CALPERS Pleads Stupidity On Subprime Mortgage Losses

Calpers Blames Rating Agencies For Losses

Fallout from the financial world’s past love affair with subprime mortgages continues as the California Public Employees’ Retirement System (Calpers) announced it is suing the rating agencies.

NEW YORK (Reuters) – Calpers, the biggest U.S. public pension fund, has sued the three largest credit rating agencies for giving perfect grades to securities that later suffered huge subprime mortgage losses.

The California Public Employees’ Retirement System said in a lawsuit filed last week in California Superior Court in San Francisco that it might lose more than $1 billion from structured investment vehicles, or SIVs, that received top grades from Moody’s Investors Service Inc, Standard & Poor’s and Fitch Inc.

By giving these securities their highest ratings, the agencies “made negligent misrepresentations” to the pension fund, Calpers said. Such ratings, which typically accompany investments with almost no risk of loss, “proved to be wildly inaccurate and unreasonably high.

Calpers results for the fiscal year to date as of April 30, 2009 show a loss of 26% and assets of $176 billion.  Calpers assets have declined by a massive $77 billion from $253 billion at 12/31/07.

Calpers return for the 10 year period ended 4/30/2009 was 2.4%, actually a respectable showing compared to the passively managed Vanguard S&P 500 index fund (VFINX) which has declined 2.3% over the past 10 years.

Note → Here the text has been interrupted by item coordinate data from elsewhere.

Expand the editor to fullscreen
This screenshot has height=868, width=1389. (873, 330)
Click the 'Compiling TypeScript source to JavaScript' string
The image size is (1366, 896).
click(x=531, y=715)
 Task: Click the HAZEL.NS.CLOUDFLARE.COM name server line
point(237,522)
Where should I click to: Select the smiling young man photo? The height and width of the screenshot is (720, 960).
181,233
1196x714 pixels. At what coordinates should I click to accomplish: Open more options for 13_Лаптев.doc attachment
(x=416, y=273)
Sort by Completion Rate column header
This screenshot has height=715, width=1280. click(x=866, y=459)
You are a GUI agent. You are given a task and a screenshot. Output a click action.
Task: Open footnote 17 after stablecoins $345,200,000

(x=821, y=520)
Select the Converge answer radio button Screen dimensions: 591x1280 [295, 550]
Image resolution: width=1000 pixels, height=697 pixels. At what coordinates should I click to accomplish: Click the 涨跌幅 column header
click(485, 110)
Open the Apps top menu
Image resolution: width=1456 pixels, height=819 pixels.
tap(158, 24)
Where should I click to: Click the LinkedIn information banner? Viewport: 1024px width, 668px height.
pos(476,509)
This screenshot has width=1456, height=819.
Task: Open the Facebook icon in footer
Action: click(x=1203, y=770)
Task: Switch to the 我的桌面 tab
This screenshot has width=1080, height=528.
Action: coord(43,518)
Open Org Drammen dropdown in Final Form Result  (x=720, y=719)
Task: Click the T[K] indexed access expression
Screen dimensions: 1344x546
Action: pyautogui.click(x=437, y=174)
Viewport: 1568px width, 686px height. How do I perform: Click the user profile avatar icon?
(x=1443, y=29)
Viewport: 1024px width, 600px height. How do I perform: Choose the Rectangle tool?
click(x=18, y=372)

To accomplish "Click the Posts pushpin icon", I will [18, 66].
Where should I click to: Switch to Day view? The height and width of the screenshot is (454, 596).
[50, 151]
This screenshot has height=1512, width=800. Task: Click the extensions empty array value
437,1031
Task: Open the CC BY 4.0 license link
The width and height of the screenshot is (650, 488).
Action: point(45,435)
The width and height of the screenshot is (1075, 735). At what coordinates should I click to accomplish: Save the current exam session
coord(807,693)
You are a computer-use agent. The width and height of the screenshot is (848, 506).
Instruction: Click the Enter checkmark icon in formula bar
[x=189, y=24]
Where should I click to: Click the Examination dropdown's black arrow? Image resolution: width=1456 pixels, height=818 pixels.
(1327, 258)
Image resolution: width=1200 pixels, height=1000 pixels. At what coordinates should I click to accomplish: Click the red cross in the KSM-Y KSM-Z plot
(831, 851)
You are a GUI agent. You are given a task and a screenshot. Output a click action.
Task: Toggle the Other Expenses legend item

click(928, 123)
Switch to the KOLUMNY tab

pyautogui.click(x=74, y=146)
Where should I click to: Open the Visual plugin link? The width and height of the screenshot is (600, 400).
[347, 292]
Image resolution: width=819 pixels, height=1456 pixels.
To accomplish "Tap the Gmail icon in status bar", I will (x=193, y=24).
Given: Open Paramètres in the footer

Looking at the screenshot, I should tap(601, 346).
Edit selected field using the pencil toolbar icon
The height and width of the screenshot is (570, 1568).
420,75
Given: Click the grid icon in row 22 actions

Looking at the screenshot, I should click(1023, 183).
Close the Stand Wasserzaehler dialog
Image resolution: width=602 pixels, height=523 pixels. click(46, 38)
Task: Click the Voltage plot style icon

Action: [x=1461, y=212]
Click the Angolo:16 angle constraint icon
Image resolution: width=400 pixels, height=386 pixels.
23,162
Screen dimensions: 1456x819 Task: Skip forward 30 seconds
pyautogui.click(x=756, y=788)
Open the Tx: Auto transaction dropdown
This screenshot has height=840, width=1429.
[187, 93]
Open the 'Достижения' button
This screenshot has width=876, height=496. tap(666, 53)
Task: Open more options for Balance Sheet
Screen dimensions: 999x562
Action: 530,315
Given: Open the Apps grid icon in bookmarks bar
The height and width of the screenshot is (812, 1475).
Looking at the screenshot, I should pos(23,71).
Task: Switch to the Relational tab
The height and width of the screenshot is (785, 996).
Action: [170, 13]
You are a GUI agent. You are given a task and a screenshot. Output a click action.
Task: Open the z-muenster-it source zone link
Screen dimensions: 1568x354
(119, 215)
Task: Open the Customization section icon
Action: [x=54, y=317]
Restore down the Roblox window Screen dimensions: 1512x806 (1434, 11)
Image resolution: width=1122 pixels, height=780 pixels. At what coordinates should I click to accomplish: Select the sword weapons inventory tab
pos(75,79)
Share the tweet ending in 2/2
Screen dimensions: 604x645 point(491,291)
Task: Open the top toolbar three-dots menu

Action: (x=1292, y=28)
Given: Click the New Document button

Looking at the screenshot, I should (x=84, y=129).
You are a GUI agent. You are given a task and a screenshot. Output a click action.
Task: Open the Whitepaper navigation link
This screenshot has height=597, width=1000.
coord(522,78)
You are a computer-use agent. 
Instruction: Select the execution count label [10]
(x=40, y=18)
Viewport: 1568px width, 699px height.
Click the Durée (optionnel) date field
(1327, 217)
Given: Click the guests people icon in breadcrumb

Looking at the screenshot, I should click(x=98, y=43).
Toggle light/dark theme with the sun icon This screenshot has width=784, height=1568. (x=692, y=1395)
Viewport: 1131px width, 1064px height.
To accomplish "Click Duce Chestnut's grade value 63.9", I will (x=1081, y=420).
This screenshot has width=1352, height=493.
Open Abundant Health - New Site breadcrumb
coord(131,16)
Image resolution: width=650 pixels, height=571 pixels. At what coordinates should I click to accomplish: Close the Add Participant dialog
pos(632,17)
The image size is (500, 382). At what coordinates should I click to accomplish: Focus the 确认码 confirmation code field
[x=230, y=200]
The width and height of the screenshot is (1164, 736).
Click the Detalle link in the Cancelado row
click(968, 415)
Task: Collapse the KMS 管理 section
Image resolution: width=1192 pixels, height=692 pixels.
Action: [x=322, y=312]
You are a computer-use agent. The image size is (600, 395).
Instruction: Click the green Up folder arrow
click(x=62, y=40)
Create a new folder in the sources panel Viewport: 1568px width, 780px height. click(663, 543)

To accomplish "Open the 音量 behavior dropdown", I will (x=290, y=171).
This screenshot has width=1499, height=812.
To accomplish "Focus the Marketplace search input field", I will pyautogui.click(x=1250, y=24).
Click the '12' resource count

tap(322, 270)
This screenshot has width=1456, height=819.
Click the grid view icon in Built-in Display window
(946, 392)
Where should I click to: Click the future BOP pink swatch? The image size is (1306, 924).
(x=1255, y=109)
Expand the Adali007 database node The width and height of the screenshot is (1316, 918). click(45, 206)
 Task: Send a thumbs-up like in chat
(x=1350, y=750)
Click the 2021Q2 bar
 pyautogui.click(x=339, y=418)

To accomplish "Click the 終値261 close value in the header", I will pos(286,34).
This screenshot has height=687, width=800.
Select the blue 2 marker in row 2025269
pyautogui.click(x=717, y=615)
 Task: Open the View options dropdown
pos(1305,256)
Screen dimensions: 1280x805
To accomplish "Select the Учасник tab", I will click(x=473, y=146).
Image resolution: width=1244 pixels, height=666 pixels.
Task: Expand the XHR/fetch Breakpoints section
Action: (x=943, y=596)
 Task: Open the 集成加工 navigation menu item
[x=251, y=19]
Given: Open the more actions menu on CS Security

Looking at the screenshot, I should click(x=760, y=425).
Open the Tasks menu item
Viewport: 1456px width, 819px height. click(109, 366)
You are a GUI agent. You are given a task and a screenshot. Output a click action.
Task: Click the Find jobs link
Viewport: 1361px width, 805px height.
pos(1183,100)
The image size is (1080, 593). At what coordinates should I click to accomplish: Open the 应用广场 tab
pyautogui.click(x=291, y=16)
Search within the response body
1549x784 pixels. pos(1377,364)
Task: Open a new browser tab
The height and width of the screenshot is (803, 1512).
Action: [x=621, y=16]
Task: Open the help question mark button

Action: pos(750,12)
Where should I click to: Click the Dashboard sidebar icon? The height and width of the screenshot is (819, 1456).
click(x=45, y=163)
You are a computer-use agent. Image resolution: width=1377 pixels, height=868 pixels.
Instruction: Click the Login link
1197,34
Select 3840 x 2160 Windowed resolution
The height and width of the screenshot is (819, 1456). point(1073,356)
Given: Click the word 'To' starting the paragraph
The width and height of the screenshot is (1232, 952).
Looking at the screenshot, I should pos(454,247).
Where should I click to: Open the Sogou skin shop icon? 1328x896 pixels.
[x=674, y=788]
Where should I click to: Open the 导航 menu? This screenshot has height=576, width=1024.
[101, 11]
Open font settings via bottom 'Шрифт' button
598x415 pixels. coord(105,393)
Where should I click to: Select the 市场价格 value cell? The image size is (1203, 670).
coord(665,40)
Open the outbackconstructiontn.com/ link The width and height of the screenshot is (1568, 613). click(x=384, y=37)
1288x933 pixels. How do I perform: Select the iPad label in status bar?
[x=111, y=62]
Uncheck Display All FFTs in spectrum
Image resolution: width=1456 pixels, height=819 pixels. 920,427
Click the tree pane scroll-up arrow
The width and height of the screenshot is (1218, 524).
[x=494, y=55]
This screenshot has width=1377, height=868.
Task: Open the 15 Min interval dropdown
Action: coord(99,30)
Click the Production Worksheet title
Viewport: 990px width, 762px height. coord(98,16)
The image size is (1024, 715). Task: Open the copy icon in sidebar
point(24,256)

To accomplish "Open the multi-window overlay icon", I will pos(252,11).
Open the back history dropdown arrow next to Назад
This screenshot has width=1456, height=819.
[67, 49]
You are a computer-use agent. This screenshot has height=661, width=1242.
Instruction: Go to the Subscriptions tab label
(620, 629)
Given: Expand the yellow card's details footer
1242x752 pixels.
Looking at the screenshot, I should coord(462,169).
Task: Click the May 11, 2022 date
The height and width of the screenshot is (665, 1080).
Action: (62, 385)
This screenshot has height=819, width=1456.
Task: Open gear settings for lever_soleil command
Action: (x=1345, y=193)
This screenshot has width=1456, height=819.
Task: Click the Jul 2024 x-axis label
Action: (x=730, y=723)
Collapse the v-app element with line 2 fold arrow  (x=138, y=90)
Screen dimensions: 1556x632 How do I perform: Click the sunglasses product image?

Despite huge losses for the past several years, Calpers has paid out large bonuses.

Calpers, Calstrs award big bonuses despite losses: California’s two biggest public employee pension funds handed out millions of dollars in bonuses last year to their top executives and investment managers, despite losing billions of dollars.

Ailman’s counterpart at the California Public Employees’ Retirement System, Russell Read, received a $208,677 bonus to his $555,360 base pay in August, more than a month after he had resigned from the fund’s top investment job.

Despite continued losses in the market, both funds expect to cut more bonus checks, which they call “incentive awards,” this summer.

Calper’s does not mention that their 10 year investment results could have been higher had Calpers simply invested in bank CDs.  Going forward, Joe Dear, head of Calpers,  is predicting robust future investment returns.  In a recent interview with Barrons, Mr. Dear stated that  “So as a long-term investor, we think the markets are going to produce good returns that will enable us to make our assumed rate of return of 7.75%”.

Apparently Mr. Dear is very confident that the highly paid investment managers at Calpers can achieve investment returns going forward that will be over 3 times better than the past decade.   To achieve returns of almost 8% per year will be remarkable indeed for an economy that many view as being on the verge of a depression.

Fooled by Rating Agencies?

For Calpers to blame the rating agencies for losses suffered on subprime loans seems disingenuous.  The Calpers lawsuit implies that Calpers management did not understand what they were investing in or did not complete the due diligence required of them as stewards of public pension funds.

Calpers money managers have been amply rewarded for outperforming investment benchmarks.   Considering the expertise and experience of Calpers investment managers, none of them came to the conclusion that subprime mortgages were risky?  No one thought that mortgages made to subprime zombies with 550 credit scores and “stated” income would default?   Calpers really thought that subprime mortgages were safe triple A investments just because the rating agencies said so?

Instead of pursuing dubious claims, Calpers management would be better off spending their time figuring out how  to increase investment returns from 2.4% to the lofty 7.75% that is needed to meet future pension obligations.